> Assignment
Using the records that appear below, write out exactly the lines from the one with "Viewport: 670px width, 460px height." through the one with "Screen dimensions: 1000x576", keeping both end lines.

> Dataset entries

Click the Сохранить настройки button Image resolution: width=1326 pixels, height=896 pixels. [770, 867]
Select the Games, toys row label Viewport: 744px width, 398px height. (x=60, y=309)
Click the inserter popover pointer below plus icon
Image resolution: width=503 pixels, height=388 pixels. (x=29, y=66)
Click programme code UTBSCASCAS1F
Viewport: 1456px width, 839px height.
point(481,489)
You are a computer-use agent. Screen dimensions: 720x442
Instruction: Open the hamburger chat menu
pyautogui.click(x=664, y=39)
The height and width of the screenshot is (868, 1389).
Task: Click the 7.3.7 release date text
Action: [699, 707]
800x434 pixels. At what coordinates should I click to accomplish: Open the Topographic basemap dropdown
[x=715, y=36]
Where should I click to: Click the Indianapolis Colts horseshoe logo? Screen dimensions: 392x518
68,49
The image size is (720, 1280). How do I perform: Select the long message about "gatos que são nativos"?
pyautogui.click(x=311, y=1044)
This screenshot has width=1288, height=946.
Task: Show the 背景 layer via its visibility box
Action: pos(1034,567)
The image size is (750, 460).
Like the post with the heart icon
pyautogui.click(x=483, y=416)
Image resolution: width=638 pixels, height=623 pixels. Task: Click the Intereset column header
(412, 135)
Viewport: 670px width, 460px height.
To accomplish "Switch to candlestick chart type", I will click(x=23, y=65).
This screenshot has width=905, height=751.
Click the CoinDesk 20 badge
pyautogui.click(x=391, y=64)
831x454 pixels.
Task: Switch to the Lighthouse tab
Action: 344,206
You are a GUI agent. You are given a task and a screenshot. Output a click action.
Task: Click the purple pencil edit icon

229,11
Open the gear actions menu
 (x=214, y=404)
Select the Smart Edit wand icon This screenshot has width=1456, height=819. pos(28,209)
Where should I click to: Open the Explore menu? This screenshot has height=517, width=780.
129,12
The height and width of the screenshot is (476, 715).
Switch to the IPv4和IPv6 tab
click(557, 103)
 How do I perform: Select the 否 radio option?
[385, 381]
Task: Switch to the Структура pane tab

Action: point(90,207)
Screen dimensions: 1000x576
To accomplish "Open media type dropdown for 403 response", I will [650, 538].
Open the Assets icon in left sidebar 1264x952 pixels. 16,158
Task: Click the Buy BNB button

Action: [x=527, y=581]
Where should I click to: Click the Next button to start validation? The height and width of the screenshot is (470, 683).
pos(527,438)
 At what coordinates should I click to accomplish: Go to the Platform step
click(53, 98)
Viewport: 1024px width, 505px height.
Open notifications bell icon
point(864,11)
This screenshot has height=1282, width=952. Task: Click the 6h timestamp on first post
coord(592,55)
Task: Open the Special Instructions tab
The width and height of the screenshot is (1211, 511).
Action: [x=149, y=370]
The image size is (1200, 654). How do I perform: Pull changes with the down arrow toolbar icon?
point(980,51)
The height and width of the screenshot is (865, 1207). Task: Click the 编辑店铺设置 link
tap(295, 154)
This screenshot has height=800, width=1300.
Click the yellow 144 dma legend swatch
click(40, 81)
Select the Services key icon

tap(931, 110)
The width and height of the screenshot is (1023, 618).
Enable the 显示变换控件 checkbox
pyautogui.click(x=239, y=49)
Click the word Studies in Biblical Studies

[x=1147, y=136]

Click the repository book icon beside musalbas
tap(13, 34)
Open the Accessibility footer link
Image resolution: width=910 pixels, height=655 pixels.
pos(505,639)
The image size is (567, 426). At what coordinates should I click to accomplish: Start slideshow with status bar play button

> Solution to this exercise
Viewport: 670px width, 460px height.
To accomplish "Switch to candlestick chart type", I will click(x=23, y=65).
This screenshot has width=905, height=751.
Click the CoinDesk 20 badge
pyautogui.click(x=391, y=64)
831x454 pixels.
Task: Switch to the Lighthouse tab
Action: 344,206
You are a GUI agent. You are given a task and a screenshot. Output a click action.
Task: Click the purple pencil edit icon

229,11
Open the gear actions menu
 (x=214, y=404)
Select the Smart Edit wand icon This screenshot has width=1456, height=819. pos(28,209)
Where should I click to: Open the Explore menu? This screenshot has height=517, width=780.
129,12
The height and width of the screenshot is (476, 715).
Switch to the IPv4和IPv6 tab
click(557, 103)
 How do I perform: Select the 否 radio option?
[385, 381]
Task: Switch to the Структура pane tab

Action: point(90,207)
Screen dimensions: 1000x576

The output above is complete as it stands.